Table 22 and Table 23 provide samples of the performance of three Neural Network Traceability technologies measured in Section 7 of this standard.
Table 22 provides samples of Imperceptibility results, with α (the epoch of insertion for NCT), N (the number of marked parameters for NCT), λ (hyperparameter of RTW), and ρ (hyperparameter of TBW).
Table 23 provides the results for Computational Cost.
Concerning the Robustness evaluation, all methods show that the mark can be extracted before the performance of the Modified models drops.
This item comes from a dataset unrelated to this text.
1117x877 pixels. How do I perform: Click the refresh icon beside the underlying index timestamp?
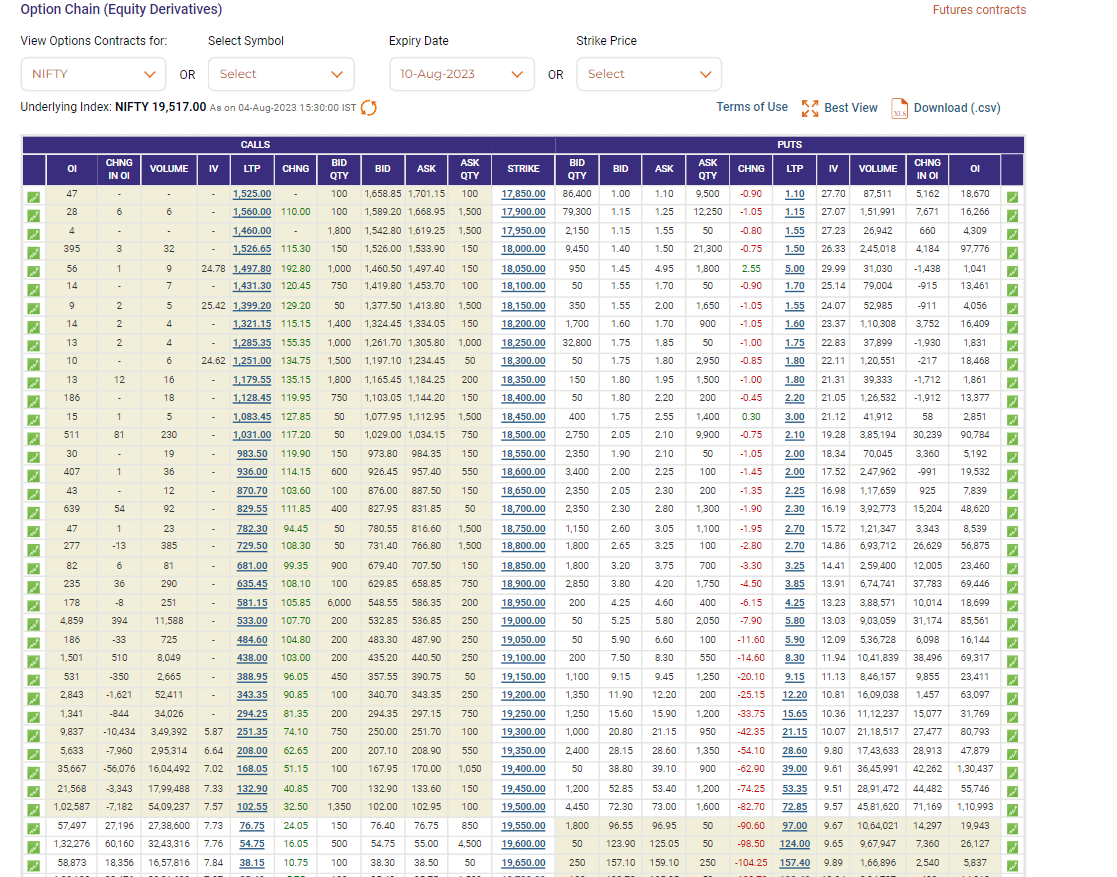pos(369,108)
Table 22 and Table 23 represent snapshots capturing the state-of-the-art of the general procedure and of performance of implementations. This NNT-TEC will be updated to reflect the evolution of Traceability Technologies.
Table 22 Samples of Imperceptibility results.
| Method | Model | Parameter | Relative variation of the classification error |
| NCT | VGG16 | N=64, α=0 | 0 |
| N=16144, α=90 | 1 | ||
| ResNet8 | N=64, α=0 | 0 | |
| N=16144, α=90 | 192 | ||
| RTW | VGG16 | λ= 0.01 | 2 |
| ResNet8 | λ= 0.01 | 5 | |
| TBW | VGG16 | Rho = 10 | 7 |
| ResNet8 | Rho = 10 | 7 |
Table 23 Samples of Computational Cost results.
| Method | Average number of batch iterations to insert the mark | Increased batch iteration time (%) |
| NCT | 0 | 0 |
| RTW | 500 | 16.64 |
| TBW | 504 | 62.69 |